» **The request**: Please update the records below, replacing each "Instruction" with "Command" and leaving everything else unchanged.

━━ Listed records

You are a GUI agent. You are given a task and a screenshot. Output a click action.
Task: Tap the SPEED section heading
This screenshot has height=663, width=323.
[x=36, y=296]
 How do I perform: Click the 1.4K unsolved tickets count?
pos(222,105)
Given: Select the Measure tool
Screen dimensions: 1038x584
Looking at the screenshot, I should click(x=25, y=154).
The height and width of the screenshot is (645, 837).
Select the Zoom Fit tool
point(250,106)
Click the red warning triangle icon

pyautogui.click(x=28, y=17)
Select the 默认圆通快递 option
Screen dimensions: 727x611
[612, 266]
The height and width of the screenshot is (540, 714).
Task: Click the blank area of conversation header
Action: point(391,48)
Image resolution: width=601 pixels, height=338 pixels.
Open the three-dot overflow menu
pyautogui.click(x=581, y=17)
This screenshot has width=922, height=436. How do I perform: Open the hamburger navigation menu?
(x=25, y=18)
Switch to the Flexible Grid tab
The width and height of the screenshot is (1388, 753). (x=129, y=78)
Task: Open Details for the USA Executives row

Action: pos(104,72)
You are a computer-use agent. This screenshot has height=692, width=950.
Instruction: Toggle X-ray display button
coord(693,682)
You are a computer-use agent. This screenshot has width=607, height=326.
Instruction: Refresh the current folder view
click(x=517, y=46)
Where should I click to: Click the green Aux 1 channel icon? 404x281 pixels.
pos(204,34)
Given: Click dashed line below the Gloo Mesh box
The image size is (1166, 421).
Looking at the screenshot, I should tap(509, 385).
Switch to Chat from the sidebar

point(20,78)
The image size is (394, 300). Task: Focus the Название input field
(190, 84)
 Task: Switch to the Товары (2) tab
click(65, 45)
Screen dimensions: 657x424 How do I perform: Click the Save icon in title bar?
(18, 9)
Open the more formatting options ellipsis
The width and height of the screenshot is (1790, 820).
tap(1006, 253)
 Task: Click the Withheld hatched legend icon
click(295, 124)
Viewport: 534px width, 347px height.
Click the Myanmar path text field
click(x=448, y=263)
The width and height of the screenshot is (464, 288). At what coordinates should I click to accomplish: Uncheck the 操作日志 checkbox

━━━━

» **The answer**:
You are a GUI agent. You are given a task and a screenshot. Output a click action.
Task: Tap the SPEED section heading
This screenshot has height=663, width=323.
[x=36, y=296]
 How do I perform: Click the 1.4K unsolved tickets count?
pos(222,105)
Given: Select the Measure tool
Screen dimensions: 1038x584
Looking at the screenshot, I should click(x=25, y=154).
The height and width of the screenshot is (645, 837).
Select the Zoom Fit tool
point(250,106)
Click the red warning triangle icon

pyautogui.click(x=28, y=17)
Select the 默认圆通快递 option
Screen dimensions: 727x611
[612, 266]
The height and width of the screenshot is (540, 714).
Task: Click the blank area of conversation header
Action: point(391,48)
Image resolution: width=601 pixels, height=338 pixels.
Open the three-dot overflow menu
pyautogui.click(x=581, y=17)
This screenshot has width=922, height=436. How do I perform: Open the hamburger navigation menu?
(x=25, y=18)
Switch to the Flexible Grid tab
The width and height of the screenshot is (1388, 753). (x=129, y=78)
Task: Open Details for the USA Executives row

Action: pos(104,72)
You are a computer-use agent. This screenshot has height=692, width=950.
Command: Toggle X-ray display button
coord(693,682)
You are a computer-use agent. This screenshot has width=607, height=326.
Command: Refresh the current folder view
click(x=517, y=46)
Where should I click to: Click the green Aux 1 channel icon? 404x281 pixels.
pos(204,34)
Given: Click dashed line below the Gloo Mesh box
The image size is (1166, 421).
Looking at the screenshot, I should tap(509, 385).
Switch to Chat from the sidebar

point(20,78)
The image size is (394, 300). Task: Focus the Название input field
(190, 84)
 Task: Switch to the Товары (2) tab
click(65, 45)
Screen dimensions: 657x424 How do I perform: Click the Save icon in title bar?
(18, 9)
Open the more formatting options ellipsis
The width and height of the screenshot is (1790, 820).
tap(1006, 253)
 Task: Click the Withheld hatched legend icon
click(295, 124)
Viewport: 534px width, 347px height.
Click the Myanmar path text field
click(x=448, y=263)
The width and height of the screenshot is (464, 288). At what coordinates should I click to accomplish: Uncheck the 操作日志 checkbox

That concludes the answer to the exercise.